Fortunately, history provides a useful lesson on how courts can strike an appropriate balance between protecting patent holders from liability when they make legitimate allegations of infringement and punishing patent holders when they engage in unfair or deceptive enforcement tactics. Specifically, a long line of federal judicial decisions—which the Federal Circuit has mostly ignored—addresses the precise question of when a patent holder may be held liable for its enforcement conduct. As early as the nineteenth century, courts sitting in equity enjoined patent holders from making infringement assertions in bad faith, which could be established through evidence of the patent holder’s “malicious intent.” Although a patent holder’s intent is a subjective question, courts often inferred subjective intent from objective evidence, such as the patent holder’s threatening a large number of accused infringers and the patent holder’s failure to follow its threats with actual lawsuits. This flexible, equity-based immunity standard—as opposed to the rigid two-part test mandated by the Federal Circuit—would empower all three branches of government at both the state and federal levels to impose reasonable restrictions on patent enforcement. At the same time, cases in which enforcement conduct was enjoined under the traditional standard were usually egregious and often involved claims that were objectively weak on the merits, so a revitalized good faith immunity doctrine would protect patent holders’ ability to provide legitimate notice of their patent rights.

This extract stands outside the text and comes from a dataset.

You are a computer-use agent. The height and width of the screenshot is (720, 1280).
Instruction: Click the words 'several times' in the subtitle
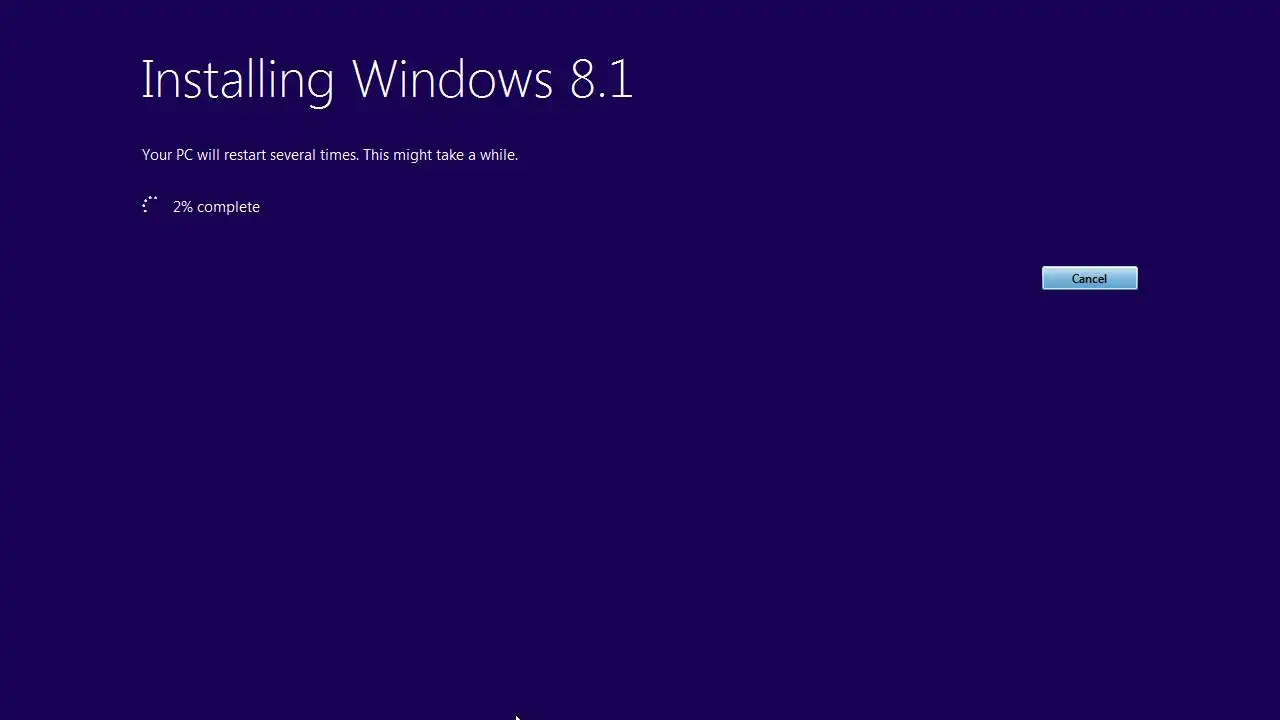click(314, 155)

This Article is the first to consider whether the new state statutes are constitutional. By showing how current Federal Circuit doctrine could quash those innovative reforms, and by offering an alternative to the Federal Circuit’s onerous Noerr-based immunity rule, this Article contributes to an important and on-going policy conversation as additional states, as well as the federal government, contemplate steps to fight abusive patent enforcement.

This Article will begin in Part I by outlining the state laws relevant to patent enforcement, including the new state statutes. Part II will then explore the bodies of federal law that potentially nullify those state laws, namely, preemption doctrine under the Supremacy Clause and doctrines of petitioning immunity derived from the First Amendment. Part III will reexamine the relevant Federal Circuit case law, showing that the key limit on the states’ ability to regulate patent enforcement is not preemption but the Federal Circuit’s flawed interpretation of the First Amendment. Part IV will explore the practical consequences of conferring broad immunity on patent holders’ assertions of infringement, highlighting the limited power that both state governments and the federal government have under Federal Circuit law. Finally, Part V will outline ways in which Federal Circuit law should be reformed to provide governments the ability to outlaw unfair and deceptive schemes of patent enforcement.